Personal information
- Full name: Charles Amherst Daniel Tyssen
- Born: 11 December 1856 Sandgate, Kent, England
- Died: 26 December 1940 (aged 84) Sandgate, Kent, England
- Batting: Unknown

Career statistics
| Competition | First-class |
| Matches | 1 |
| Runs scored | 2 |
| Batting average | 1.00 |
| 100s/50s | –/– |
| Top score | 2 |
| Catches/stumpings | 2/– |
- Source: Cricinfo, 9 August 2019

= Charles Daniel-Tyssen =

English cricketer and clergyman

Charles Amherst Daniel-Tyssen (11 December 1856 – 26 December 1940) was an English first-class cricketer and clergyman.

==Early life==
The son of Francis Samuel Daniel-Tyssen (1813–1875) and his wife, Eliza Julia Knight-Bruce, he was born in December 1856 at Sandgate, Kent.
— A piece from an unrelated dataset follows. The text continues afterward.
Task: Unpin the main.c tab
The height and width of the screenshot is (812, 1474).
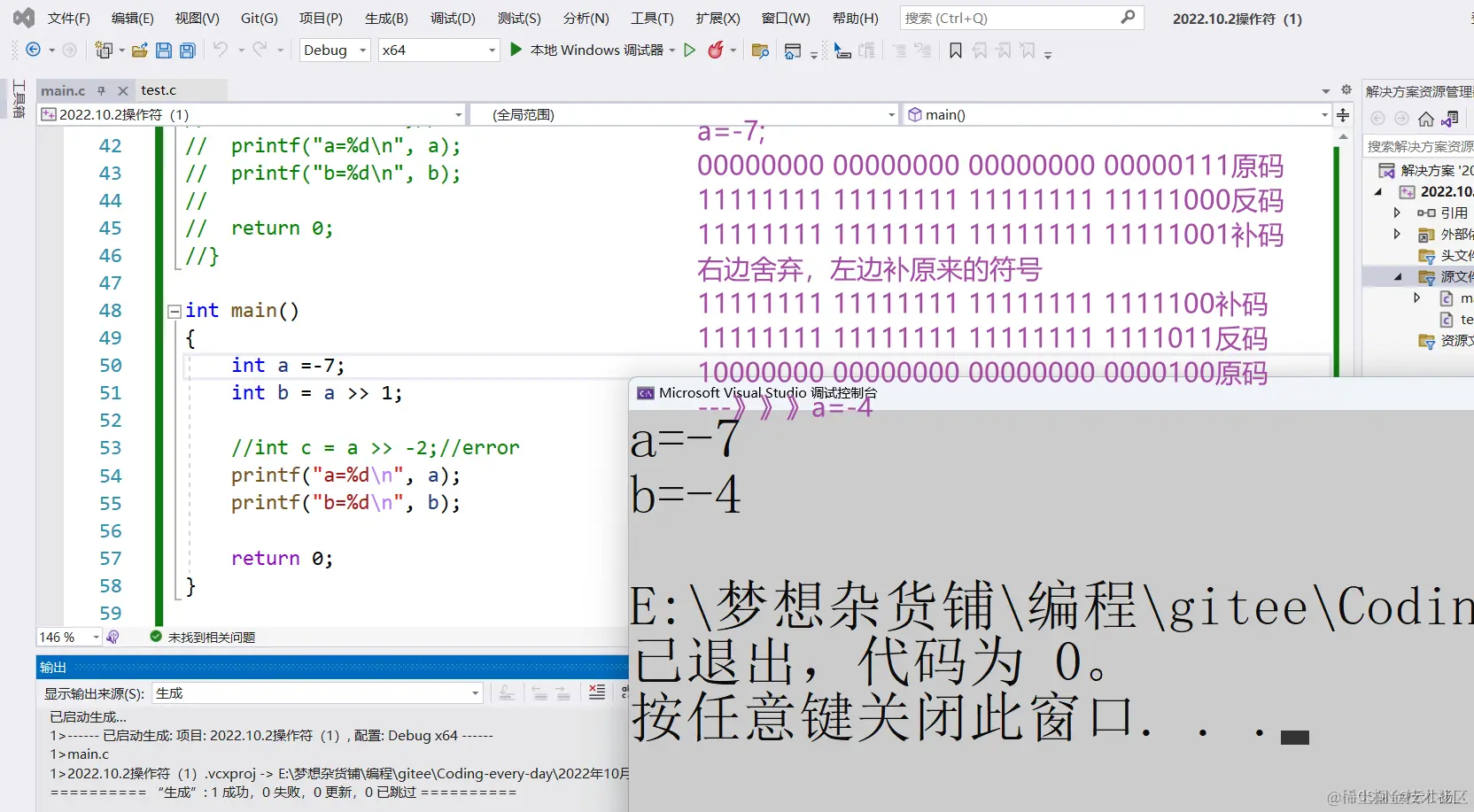Action: pyautogui.click(x=102, y=90)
Among his siblings were Ellen Blanche Daniel-Tyssen (wife of William W. P. Fletcher) and Maria Harriet Arabella Daniel-Tyssen (first wife of Wilfred Joseph Cripps).
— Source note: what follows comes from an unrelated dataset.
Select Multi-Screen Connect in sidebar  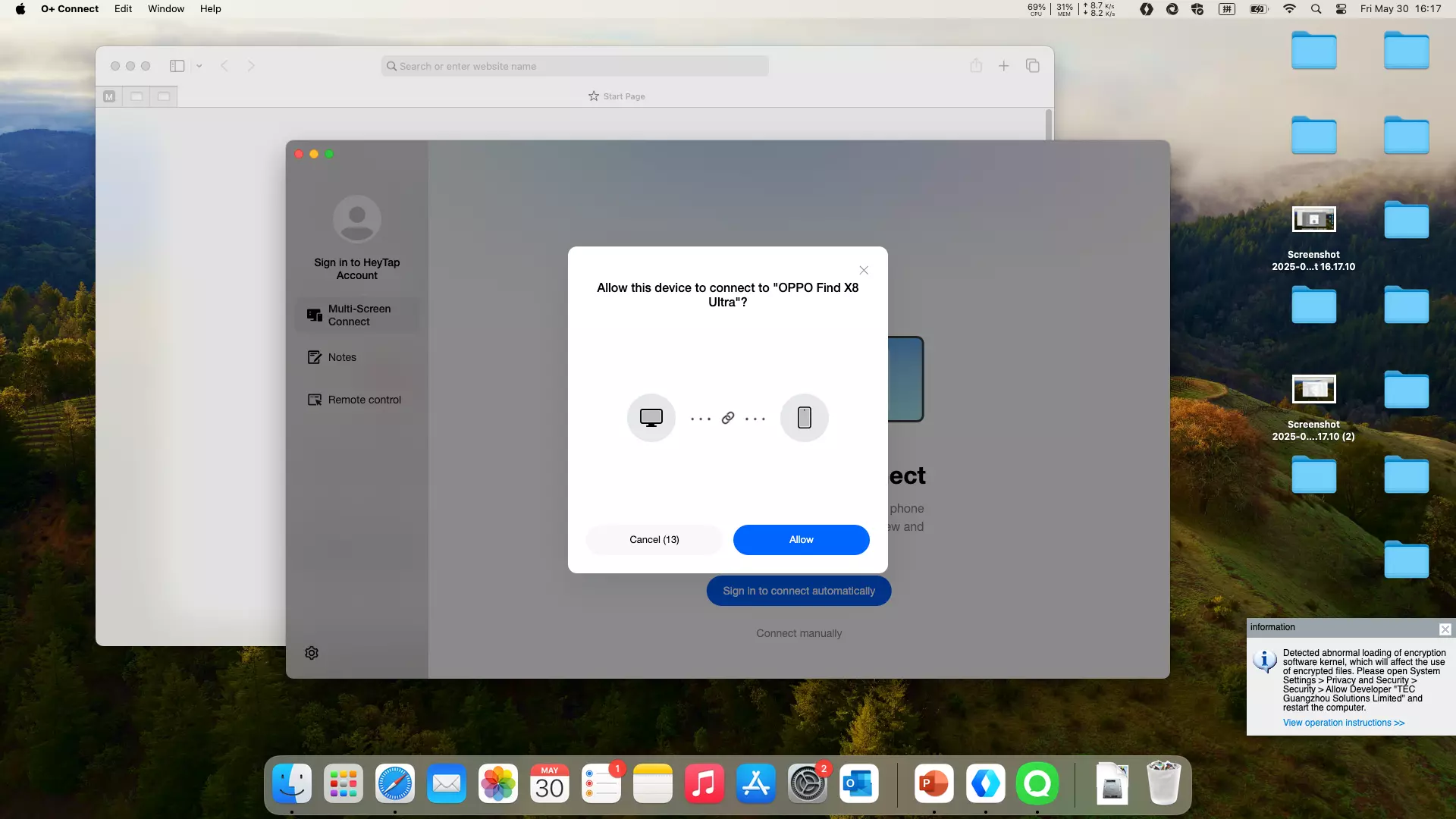coord(356,315)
His paternal grandparents were William George Daniel-Tyssen, High Sheriff of Norfolk, and Amelia ( Amherst) Daniel-Tyssen. His first cousin was William Tyssen-Amherst, 1st Baron Amherst of Hackney. His maternal grandparents were of Sir James Knight-Bruce and Eliza Mountford ( Newte) Knight-Bruce.
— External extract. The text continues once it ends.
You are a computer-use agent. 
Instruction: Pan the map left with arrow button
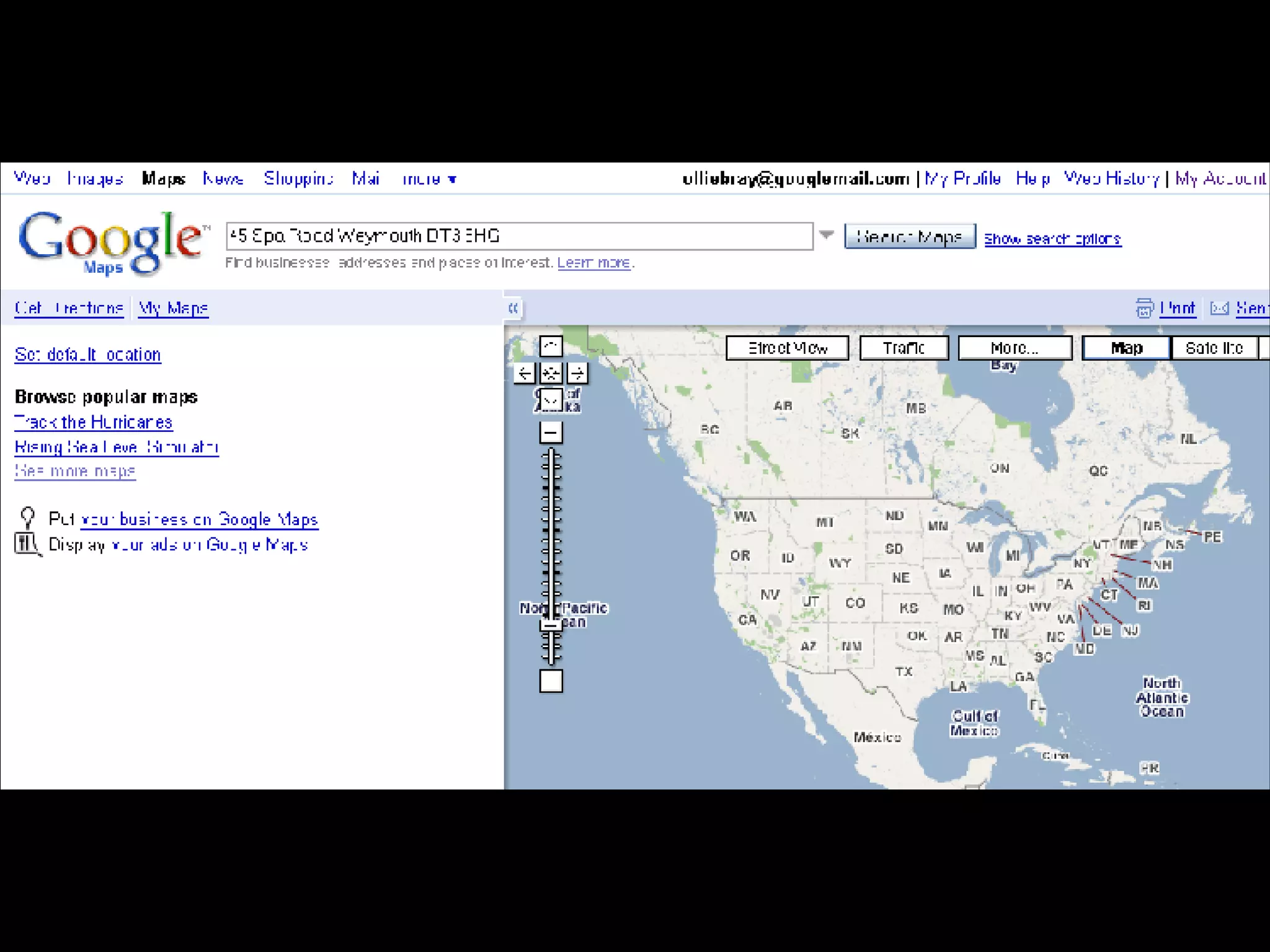pyautogui.click(x=525, y=373)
He was educated firstly at Tonbridge School in 1869 to 1870, before attending Harrow School. From Harrow he studied at Merton College, Oxford.

===Cricket career===
While studying at Oxford, Daniel-Tyssen made a single appearance in first-class cricket for the Gentlemen of England against Oxford University at Oxford in 1877. Batting twice in the match, he was dismissed for 2 runs in the Gentlemen of England first-innings by Frederick Jellicoe, while in their second-innings he was dismissed without scoring by Arthur Heath.

==Career==
After graduating from Oxford in 1880, he became an Anglican clergyman. He was the curate of Highweek in Devon from 1880-83, before changing denomination and joining the Catholic Church in 1883. He took up a teaching position at St Edmund's College, Ware in 1883, before serving with the South Africa Company in Bechuanaland in 1891. He later returned to the Anglican church.

==Personal life==
He died at Sandgate on Christmas Day in 1940.